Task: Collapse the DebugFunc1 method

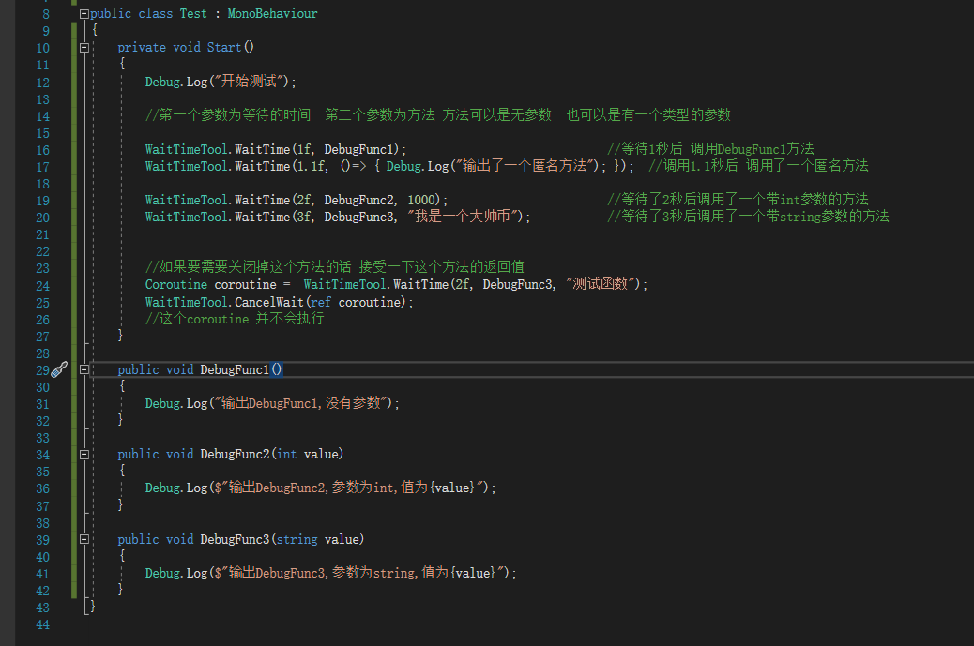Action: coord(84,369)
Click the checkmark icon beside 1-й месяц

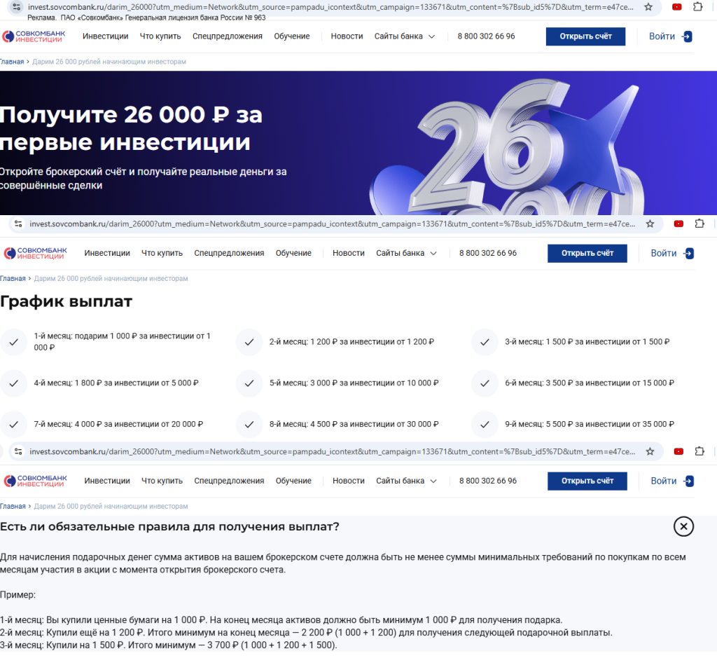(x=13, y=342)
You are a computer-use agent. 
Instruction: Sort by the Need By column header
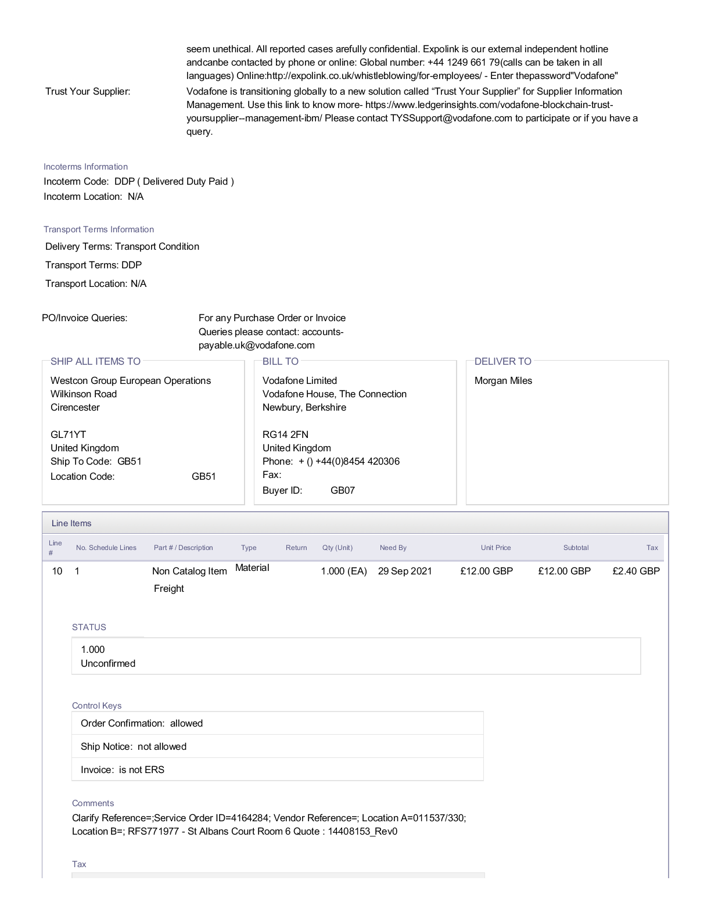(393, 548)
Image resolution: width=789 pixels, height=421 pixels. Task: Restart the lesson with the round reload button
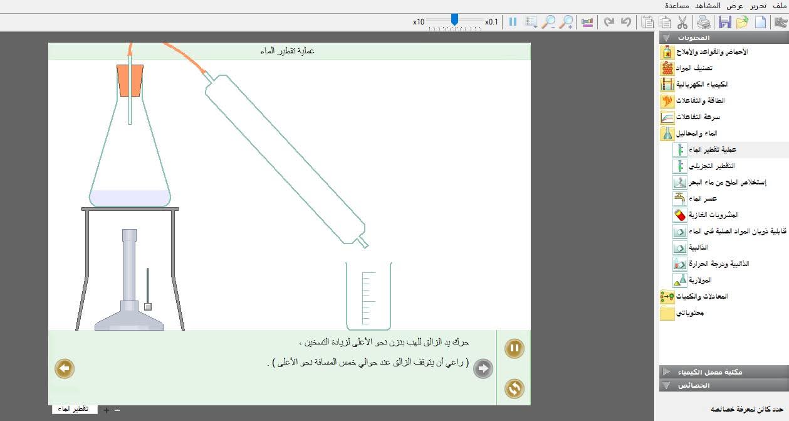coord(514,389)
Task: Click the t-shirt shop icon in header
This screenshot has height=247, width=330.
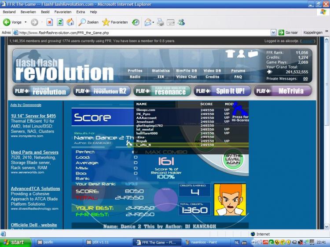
********************
GOAL OF THE EXERCISE :: Return the lines from the one that contains "You are a computer-use agent." through the final line of the listing above, inclusive. Transcribe them exactly and drop the pictures.

SOLUTION FOR THIS TASK ::
You are a computer-use agent. 
Instruction: Sort by the Need By column header
(393, 548)
Image resolution: width=789 pixels, height=421 pixels. Task: Restart the lesson with the round reload button
coord(514,389)
Task: Click the t-shirt shop icon in header
This screenshot has height=247, width=330.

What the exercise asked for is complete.